Genetic counseling is the process of providing individuals and families with information on the nature, inheritance, and implications of genetic disorders to help them make informed medical and personal decisions. The following section deals with genetic risk assessment and the use of family history and genetic testing to clarify genetic status for family members. This section is not meant to address all personal, cultural, or ethical issues that individuals may face or to substitute for consultation with a genetics professional. —ED.

Mode of Inheritance

Autosomal dominant polycystic kidney disease (ADPKD) is inherited in an autosomal dominant manner.

Risk to Family Members

Parents of a proband

  • Most affected individuals have one parent who has ADPKD.
  • The incidence of de novo mutations is significant, occurring in about 10% of affected families.
  • Recommendations for the evaluation of parents of a proband with an apparent de novo mutation include adequate screening by imaging methods, especially in the case of PKD2; and/or molecular genetic testing of both parents if the mutation in the proband is known.

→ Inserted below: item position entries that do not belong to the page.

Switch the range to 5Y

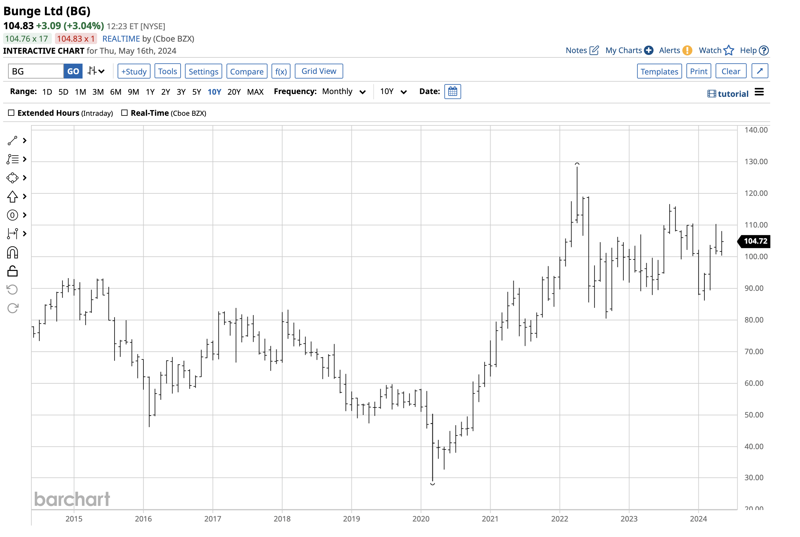tap(196, 91)
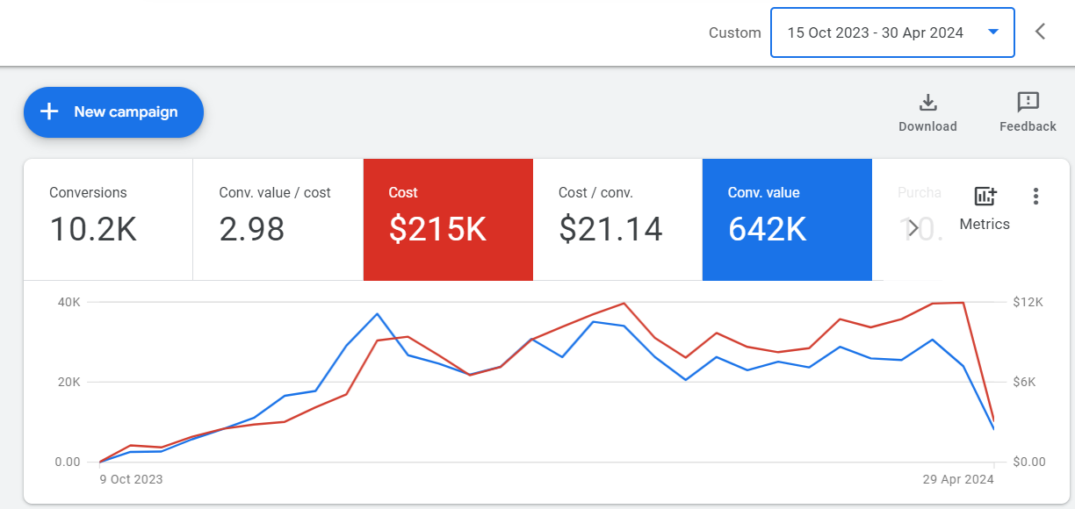Screen dimensions: 1075x509
Task: Select the Conv. value / cost card
Action: 278,219
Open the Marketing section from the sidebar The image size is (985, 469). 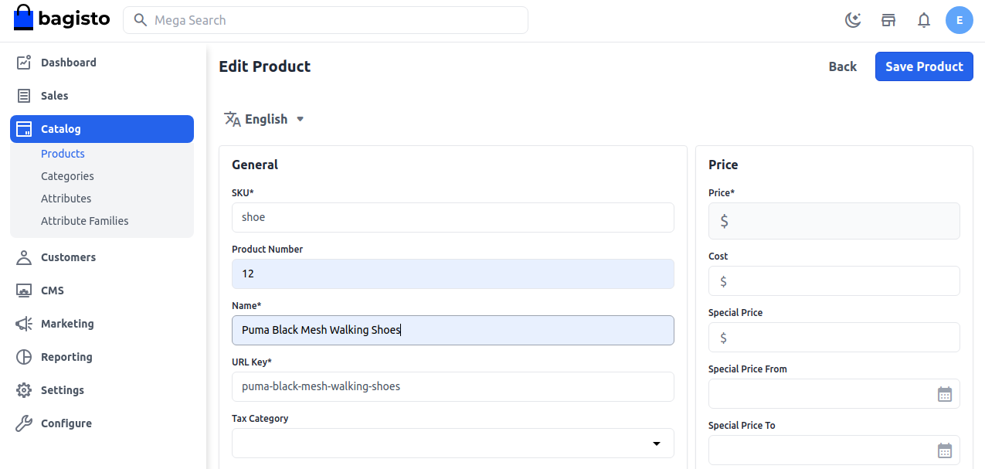click(68, 324)
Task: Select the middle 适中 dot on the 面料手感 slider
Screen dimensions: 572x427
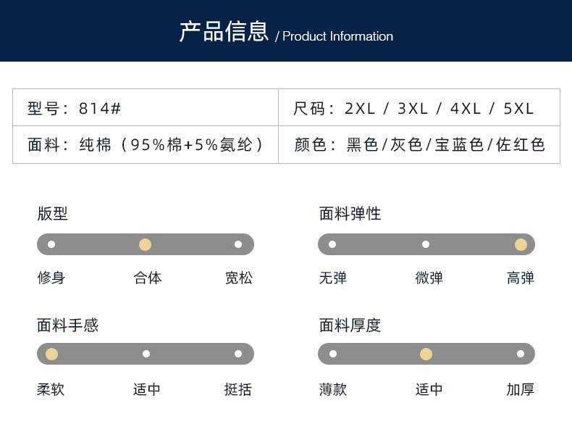Action: click(x=146, y=354)
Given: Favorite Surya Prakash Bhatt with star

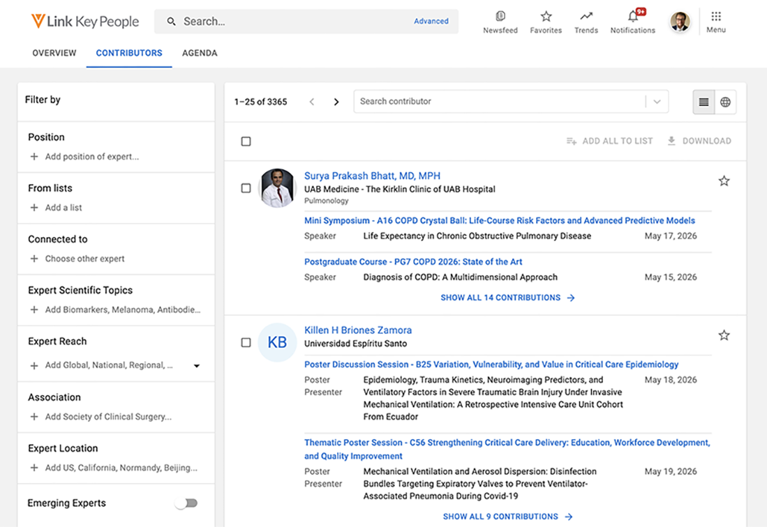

Note: The family history may appear to be negative because of failure to recognize the disorder in family members, early death of the parent before the onset of symptoms, or late onset of the disease in the affected parent.

Sibs of a proband

  • The risk to sibs of the proband depends on the genetic status of the parents.
  • If a parent is affected, the risk to sibs is 50%.
  • When renal image analysis suggests that the parents are unaffected and the disease-causing mutation found in the proband cannot be detected in the DNA of either parent, the disease in the proband is likely caused by a de novo mutation and the risk to sibs is small. However, studies recently reported two families in which the parent of an individual with ADPKD, or the individual him/herself, had mosaicism [Connor et al 2008, Consugar et al 2008]. These findings have implications for the risk to sibs of a proband with an apparent de novo mutation.

Offspring of a proband. Every child of an individual with ADPKD has a 50% chance of inheriting the mutation.

Other family members of the proband. The risk to other family members depends on the genetic status of the proband's parents. If a parent is affected or has a disease-causing mutation, his or her relatives are at risk.

Related kidney donor. Relatives being considered as kidney donors need to be evaluated to determine if they have ADPKD. Evaluation usually consists of comprehensive renal image analysis by ultrasound, CT, and/or MRI. If a disease-causing mutation has been identified in the affected relative or if studies have established linkage in the family, molecular genetic testing is appropriate to establish the genetic status of the potential donor.

Related Genetic Counseling Issues

See Management, Evaluation of Relatives at Risk for information on evaluating at-risk relatives for the purpose of early diagnosis and treatment.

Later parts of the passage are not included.